Data entries
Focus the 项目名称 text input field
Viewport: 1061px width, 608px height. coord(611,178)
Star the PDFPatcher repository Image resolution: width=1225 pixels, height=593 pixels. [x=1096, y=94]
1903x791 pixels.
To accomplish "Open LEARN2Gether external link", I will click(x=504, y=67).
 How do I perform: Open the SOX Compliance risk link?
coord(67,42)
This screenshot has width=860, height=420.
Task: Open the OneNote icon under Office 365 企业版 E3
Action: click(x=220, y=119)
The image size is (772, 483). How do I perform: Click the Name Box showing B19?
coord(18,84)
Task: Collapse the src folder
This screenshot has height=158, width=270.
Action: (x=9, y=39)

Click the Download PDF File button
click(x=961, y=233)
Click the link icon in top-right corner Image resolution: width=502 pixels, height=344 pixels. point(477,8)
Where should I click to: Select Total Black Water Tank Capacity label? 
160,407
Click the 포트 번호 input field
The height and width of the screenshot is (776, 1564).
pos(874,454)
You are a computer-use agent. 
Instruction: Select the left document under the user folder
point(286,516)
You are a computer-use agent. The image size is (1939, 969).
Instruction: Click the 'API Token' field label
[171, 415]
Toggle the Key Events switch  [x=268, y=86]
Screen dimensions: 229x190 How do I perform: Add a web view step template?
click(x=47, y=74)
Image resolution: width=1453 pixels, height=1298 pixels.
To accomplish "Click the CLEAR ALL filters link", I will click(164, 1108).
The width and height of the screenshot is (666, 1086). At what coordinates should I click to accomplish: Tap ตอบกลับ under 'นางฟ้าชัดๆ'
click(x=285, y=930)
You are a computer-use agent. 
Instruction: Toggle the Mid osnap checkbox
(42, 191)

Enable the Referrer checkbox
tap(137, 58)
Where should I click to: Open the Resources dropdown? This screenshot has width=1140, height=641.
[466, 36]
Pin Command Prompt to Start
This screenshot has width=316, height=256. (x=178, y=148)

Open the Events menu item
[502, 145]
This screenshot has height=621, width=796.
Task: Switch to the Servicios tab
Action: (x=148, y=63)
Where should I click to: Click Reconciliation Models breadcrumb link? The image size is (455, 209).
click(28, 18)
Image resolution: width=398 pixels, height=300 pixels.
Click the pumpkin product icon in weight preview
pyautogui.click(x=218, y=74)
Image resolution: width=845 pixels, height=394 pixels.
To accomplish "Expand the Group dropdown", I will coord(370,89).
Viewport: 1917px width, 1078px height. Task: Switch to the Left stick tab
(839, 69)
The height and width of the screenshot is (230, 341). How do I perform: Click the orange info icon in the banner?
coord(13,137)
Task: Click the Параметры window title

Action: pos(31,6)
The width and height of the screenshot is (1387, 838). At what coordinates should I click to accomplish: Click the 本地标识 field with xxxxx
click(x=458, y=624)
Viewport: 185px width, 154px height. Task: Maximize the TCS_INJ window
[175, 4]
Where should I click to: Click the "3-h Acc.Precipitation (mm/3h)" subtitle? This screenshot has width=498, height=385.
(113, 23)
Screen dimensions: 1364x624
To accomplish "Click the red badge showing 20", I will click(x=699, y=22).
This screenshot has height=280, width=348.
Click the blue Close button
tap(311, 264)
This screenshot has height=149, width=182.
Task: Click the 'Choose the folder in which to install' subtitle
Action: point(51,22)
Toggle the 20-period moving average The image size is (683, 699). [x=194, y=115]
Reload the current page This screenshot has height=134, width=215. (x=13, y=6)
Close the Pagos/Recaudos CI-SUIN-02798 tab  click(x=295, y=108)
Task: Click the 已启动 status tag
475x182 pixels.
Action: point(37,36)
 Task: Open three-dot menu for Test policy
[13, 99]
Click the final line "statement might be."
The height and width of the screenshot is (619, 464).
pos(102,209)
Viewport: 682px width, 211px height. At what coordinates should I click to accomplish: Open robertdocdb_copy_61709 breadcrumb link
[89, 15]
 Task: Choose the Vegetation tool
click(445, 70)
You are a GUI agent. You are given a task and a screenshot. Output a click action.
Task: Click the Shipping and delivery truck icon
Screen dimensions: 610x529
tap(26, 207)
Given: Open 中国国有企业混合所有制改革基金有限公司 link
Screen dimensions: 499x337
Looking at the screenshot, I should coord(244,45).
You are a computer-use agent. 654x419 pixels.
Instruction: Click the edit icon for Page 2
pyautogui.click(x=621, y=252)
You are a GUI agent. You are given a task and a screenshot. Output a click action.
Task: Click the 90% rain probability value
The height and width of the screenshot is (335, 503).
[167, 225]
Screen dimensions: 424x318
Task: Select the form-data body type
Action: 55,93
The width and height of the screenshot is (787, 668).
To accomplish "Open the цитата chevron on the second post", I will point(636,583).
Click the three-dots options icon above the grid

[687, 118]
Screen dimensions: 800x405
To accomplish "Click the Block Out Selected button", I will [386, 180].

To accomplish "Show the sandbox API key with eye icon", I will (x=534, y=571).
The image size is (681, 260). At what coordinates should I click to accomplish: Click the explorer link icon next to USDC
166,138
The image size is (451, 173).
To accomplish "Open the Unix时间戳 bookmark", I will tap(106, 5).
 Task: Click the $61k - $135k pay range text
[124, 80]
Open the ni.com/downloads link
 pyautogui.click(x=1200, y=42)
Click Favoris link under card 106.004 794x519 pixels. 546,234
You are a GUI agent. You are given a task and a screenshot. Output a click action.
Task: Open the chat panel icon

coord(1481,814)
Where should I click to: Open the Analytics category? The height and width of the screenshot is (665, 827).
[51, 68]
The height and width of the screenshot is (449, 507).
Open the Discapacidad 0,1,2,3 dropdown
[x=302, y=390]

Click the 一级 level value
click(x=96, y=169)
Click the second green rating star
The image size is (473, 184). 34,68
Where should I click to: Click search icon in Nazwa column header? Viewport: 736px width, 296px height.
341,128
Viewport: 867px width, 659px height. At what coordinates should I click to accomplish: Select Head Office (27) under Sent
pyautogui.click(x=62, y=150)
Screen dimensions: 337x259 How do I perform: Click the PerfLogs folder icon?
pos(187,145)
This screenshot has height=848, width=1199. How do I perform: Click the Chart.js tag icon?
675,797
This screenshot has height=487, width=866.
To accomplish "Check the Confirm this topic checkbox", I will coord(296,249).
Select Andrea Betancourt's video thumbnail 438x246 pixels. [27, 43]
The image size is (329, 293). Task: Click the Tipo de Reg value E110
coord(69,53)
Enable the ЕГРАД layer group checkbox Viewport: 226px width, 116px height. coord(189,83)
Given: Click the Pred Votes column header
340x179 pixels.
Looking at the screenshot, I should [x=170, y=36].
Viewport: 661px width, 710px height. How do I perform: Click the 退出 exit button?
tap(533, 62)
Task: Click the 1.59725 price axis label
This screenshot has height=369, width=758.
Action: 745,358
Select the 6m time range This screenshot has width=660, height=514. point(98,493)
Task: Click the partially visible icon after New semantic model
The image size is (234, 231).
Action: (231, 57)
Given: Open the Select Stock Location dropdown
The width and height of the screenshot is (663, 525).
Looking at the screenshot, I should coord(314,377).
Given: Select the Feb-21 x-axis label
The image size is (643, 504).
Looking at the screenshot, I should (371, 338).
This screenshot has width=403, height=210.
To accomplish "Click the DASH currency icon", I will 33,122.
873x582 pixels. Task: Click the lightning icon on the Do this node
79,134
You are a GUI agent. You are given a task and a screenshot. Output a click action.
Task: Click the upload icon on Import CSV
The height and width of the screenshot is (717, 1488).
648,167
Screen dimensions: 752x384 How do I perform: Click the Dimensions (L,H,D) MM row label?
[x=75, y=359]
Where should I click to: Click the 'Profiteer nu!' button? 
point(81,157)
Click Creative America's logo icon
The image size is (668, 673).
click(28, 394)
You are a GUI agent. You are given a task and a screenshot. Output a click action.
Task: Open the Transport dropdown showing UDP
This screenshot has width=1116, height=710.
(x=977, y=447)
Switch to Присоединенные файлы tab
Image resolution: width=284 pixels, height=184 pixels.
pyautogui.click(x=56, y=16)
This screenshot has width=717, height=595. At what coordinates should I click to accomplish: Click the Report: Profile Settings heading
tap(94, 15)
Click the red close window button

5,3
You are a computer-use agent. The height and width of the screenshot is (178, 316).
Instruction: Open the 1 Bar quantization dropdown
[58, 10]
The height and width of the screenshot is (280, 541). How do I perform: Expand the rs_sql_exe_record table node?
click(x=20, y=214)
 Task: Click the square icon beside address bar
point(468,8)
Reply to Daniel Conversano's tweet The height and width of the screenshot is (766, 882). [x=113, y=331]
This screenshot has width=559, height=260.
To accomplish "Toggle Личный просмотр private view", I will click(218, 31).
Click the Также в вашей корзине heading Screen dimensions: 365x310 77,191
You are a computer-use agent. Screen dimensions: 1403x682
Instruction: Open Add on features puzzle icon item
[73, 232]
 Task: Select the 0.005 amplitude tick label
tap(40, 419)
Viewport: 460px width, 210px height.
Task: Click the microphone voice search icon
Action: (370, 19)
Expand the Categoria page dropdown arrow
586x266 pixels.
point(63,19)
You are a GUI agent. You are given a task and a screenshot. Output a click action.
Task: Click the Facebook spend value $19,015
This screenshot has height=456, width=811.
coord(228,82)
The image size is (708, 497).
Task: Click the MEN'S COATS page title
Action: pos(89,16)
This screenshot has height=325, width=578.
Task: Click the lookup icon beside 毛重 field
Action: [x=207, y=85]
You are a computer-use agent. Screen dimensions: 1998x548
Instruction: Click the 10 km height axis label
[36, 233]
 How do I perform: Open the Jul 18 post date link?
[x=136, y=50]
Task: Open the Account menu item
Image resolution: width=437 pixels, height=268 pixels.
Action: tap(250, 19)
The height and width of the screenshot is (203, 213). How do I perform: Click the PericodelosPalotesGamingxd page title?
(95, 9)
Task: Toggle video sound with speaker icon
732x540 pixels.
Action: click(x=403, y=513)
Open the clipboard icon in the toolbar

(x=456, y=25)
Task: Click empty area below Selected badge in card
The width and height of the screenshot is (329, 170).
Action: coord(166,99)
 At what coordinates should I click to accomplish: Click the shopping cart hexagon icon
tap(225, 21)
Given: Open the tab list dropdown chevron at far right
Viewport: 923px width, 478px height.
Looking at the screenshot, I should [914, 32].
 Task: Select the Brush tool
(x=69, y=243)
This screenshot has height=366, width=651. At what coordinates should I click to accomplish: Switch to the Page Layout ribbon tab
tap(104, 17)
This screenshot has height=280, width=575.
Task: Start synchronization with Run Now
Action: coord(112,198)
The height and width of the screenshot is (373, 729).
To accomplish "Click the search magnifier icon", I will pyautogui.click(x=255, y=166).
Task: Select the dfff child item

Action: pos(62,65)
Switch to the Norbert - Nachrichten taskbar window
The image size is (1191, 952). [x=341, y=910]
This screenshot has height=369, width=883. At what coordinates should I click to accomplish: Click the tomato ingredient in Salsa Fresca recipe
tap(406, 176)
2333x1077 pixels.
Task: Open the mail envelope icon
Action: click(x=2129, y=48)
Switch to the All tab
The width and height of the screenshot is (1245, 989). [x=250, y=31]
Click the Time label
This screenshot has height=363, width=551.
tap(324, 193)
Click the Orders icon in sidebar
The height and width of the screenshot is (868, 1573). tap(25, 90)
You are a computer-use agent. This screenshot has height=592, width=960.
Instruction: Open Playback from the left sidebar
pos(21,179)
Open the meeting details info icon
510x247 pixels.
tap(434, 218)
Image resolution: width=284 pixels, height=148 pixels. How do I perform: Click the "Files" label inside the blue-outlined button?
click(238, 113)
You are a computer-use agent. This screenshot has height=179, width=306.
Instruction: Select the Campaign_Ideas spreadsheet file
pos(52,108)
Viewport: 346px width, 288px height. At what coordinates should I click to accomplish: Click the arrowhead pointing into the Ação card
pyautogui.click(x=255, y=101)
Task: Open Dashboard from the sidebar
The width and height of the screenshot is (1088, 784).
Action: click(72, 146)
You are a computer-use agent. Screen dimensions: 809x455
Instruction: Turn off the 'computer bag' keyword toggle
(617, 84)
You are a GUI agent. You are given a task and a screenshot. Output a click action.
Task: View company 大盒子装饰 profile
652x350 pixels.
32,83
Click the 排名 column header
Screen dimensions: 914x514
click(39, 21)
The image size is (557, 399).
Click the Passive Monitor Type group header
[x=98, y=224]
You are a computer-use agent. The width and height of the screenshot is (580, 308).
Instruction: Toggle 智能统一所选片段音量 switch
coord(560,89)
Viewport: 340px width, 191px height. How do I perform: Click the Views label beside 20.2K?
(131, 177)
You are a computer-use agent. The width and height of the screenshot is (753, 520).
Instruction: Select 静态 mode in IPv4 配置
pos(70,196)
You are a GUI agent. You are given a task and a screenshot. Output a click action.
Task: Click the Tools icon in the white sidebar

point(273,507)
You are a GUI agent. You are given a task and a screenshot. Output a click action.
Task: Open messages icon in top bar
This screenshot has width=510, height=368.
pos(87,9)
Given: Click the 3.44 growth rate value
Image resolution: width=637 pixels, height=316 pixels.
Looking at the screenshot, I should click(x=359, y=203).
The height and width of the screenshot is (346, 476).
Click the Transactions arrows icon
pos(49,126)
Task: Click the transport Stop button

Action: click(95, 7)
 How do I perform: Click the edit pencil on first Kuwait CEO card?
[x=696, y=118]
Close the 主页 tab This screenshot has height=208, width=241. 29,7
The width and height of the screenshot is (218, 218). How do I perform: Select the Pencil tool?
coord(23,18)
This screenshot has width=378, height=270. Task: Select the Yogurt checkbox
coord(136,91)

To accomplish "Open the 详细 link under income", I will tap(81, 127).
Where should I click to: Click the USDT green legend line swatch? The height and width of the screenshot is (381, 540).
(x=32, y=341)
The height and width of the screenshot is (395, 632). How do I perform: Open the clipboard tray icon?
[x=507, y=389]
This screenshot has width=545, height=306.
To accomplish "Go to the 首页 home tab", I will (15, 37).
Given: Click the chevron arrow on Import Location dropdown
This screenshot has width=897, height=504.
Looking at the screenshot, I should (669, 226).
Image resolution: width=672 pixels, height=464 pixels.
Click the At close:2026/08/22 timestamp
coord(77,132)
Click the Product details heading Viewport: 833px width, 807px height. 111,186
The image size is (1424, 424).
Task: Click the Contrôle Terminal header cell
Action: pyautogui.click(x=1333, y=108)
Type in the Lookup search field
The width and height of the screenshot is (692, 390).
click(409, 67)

**Exercise aim**
Beginning at the line with "Task: Click the Параметры window title" and ending at the line with "Screen dimensions: 1364x624", reproduce each line of the data above exactly, and add no other lines.

**Solution**
Task: Click the Параметры window title

Action: pos(31,6)
The width and height of the screenshot is (1387, 838). At what coordinates should I click to accomplish: Click the 本地标识 field with xxxxx
click(x=458, y=624)
Viewport: 185px width, 154px height. Task: Maximize the TCS_INJ window
[175, 4]
Where should I click to: Click the "3-h Acc.Precipitation (mm/3h)" subtitle? This screenshot has width=498, height=385.
(113, 23)
Screen dimensions: 1364x624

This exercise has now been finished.